__TASK REQUIREMENTS__. Your answer must consist solely of the lines from the start of the entries below through the line with "Datenschutz (597, 441)", unchanged.

Stored data
----------
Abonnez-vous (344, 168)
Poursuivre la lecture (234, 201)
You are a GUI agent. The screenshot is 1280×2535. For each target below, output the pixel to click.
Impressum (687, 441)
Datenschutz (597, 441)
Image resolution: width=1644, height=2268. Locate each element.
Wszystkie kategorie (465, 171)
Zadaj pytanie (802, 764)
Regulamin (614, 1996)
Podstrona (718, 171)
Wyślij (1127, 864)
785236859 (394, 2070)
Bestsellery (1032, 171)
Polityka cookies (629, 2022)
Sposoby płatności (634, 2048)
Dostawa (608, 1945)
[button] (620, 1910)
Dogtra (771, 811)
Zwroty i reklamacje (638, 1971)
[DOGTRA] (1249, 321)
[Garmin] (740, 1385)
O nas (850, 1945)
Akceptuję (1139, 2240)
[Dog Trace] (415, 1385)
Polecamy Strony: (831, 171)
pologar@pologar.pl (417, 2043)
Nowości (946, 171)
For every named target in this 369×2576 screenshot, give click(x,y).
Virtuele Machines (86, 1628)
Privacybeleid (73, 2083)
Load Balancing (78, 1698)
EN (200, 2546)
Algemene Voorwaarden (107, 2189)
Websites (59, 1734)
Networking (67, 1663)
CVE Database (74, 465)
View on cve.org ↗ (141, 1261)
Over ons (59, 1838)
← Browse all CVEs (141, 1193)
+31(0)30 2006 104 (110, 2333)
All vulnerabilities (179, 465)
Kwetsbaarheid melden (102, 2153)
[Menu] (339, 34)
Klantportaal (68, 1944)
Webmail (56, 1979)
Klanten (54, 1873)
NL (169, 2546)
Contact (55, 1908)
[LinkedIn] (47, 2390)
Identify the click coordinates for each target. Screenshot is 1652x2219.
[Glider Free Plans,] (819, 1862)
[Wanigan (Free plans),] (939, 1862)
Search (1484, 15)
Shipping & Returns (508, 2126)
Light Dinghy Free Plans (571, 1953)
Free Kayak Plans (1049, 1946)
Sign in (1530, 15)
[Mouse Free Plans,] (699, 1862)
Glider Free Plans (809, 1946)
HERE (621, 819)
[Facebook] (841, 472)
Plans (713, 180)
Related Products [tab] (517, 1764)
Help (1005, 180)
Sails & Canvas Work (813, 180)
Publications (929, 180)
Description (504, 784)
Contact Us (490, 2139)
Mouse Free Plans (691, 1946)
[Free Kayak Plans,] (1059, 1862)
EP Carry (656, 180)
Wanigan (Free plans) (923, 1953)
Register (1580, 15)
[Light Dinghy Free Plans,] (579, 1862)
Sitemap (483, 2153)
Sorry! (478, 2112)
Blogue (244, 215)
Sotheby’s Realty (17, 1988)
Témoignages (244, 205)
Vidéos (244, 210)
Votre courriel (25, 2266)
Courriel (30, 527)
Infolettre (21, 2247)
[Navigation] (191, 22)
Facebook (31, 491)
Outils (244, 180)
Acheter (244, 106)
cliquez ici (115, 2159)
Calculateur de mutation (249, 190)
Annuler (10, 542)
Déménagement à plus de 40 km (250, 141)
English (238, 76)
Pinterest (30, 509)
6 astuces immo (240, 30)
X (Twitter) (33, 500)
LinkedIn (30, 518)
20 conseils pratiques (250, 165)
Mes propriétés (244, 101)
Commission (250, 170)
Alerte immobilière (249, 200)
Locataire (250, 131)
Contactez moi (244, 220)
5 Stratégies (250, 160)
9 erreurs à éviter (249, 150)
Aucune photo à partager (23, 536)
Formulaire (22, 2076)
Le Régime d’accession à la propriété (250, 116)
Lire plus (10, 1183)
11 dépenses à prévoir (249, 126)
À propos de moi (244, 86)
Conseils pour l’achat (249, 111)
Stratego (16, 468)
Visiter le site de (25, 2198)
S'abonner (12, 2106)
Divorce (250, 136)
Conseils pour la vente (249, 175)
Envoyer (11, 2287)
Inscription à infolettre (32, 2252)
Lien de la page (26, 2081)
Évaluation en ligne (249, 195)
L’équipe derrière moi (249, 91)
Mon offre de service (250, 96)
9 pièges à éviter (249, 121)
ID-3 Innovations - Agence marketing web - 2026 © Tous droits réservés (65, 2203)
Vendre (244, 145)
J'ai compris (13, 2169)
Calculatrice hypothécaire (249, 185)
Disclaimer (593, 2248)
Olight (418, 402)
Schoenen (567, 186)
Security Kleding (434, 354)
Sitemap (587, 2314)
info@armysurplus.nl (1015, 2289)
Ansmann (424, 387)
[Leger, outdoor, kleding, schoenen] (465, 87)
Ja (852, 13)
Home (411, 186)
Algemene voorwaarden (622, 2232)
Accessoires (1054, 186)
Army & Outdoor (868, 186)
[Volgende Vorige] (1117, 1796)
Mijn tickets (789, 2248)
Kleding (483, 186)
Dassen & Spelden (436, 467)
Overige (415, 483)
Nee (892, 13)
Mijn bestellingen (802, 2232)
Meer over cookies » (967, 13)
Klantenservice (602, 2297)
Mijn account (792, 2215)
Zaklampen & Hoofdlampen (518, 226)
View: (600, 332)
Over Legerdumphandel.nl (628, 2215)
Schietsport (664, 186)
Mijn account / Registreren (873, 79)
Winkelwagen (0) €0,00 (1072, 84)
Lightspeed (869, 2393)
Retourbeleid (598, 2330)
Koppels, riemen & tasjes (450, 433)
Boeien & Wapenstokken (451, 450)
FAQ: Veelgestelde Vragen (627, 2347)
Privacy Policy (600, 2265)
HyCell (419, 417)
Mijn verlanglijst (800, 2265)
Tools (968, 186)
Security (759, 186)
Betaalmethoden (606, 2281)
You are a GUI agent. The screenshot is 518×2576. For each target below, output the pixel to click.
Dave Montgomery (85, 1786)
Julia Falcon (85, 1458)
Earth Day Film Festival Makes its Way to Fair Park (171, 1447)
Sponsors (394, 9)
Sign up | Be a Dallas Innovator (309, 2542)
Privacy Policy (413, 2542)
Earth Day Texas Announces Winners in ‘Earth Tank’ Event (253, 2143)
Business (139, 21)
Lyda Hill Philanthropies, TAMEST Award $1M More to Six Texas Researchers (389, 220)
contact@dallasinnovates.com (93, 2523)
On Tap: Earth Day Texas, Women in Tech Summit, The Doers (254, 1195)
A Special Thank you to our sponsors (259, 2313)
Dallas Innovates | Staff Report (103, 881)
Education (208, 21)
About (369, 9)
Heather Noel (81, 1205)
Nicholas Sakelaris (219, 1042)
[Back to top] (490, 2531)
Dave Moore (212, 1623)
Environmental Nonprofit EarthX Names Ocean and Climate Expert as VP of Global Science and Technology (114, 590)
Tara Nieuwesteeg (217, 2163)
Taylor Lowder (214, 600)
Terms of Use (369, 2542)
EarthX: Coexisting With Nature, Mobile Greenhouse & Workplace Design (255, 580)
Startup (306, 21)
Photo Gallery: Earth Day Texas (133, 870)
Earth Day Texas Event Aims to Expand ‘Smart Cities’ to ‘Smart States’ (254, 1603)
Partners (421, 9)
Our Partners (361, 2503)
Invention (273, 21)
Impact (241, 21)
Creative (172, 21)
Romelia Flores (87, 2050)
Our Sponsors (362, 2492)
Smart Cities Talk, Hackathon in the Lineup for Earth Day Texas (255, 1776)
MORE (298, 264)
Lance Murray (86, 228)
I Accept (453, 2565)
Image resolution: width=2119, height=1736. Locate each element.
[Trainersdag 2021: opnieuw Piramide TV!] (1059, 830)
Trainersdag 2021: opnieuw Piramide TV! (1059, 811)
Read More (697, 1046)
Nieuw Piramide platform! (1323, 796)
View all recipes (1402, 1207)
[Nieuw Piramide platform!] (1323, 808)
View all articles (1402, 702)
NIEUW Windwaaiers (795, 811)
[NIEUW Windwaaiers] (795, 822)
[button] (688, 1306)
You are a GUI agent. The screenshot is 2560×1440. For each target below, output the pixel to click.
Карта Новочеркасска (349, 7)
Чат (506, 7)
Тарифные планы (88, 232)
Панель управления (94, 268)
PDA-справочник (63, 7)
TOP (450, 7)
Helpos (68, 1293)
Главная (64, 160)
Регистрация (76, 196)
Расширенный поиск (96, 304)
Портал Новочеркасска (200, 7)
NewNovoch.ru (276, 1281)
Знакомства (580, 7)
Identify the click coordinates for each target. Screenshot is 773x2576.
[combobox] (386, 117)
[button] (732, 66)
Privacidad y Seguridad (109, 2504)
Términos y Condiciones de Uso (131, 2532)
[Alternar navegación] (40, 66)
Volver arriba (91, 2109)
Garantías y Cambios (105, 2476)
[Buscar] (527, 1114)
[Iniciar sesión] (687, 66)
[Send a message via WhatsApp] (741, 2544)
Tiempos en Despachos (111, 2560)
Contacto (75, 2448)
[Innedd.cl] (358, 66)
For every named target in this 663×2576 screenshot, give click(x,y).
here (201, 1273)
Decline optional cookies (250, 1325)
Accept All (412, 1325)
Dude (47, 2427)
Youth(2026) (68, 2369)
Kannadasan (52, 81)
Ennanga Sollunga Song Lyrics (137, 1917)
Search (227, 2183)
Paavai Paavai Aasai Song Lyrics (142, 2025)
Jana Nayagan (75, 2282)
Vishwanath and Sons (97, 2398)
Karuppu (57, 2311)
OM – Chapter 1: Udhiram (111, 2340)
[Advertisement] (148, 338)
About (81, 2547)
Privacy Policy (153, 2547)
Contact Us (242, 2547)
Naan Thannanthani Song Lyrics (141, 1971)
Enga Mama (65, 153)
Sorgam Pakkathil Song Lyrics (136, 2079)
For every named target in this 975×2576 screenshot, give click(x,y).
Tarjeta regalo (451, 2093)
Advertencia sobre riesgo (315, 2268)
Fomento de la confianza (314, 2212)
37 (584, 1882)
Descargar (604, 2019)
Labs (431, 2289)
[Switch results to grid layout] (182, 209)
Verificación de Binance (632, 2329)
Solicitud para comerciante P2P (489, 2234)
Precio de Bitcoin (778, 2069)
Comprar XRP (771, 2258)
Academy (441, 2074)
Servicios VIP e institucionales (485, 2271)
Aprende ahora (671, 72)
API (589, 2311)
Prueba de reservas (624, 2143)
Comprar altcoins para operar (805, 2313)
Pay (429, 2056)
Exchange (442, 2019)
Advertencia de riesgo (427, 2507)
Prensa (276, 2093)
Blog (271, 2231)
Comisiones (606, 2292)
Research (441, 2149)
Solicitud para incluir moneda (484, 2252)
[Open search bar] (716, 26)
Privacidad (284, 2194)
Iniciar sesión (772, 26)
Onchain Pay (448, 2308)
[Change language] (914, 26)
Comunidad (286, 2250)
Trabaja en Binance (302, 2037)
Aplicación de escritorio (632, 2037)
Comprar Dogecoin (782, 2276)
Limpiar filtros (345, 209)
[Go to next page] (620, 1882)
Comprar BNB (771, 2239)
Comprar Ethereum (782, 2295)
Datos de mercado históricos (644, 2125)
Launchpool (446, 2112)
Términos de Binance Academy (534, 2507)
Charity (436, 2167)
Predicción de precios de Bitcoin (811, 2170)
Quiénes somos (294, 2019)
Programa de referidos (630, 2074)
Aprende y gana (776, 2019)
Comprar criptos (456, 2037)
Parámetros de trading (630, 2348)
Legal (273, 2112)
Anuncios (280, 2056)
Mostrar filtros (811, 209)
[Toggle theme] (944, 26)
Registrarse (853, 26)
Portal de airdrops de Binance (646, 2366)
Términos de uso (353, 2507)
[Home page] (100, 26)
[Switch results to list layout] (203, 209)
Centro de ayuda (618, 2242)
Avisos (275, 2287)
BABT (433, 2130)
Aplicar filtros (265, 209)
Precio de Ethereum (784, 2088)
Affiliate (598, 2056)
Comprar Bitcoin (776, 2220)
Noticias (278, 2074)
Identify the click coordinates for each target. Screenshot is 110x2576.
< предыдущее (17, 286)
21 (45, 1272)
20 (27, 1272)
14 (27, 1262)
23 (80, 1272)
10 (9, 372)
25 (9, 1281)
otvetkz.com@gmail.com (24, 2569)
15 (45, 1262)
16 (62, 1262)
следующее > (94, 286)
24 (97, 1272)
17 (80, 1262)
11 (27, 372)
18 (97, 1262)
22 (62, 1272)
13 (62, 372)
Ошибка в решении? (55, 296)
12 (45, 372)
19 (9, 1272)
----------
__SOLUTION TO THIS TASK__.
Abonnez-vous (344, 168)
Poursuivre la lecture (234, 201)
You are a GUI agent. The screenshot is 1280×2535. For each target below, output the pixel to click.
Impressum (687, 441)
Datenschutz (597, 441)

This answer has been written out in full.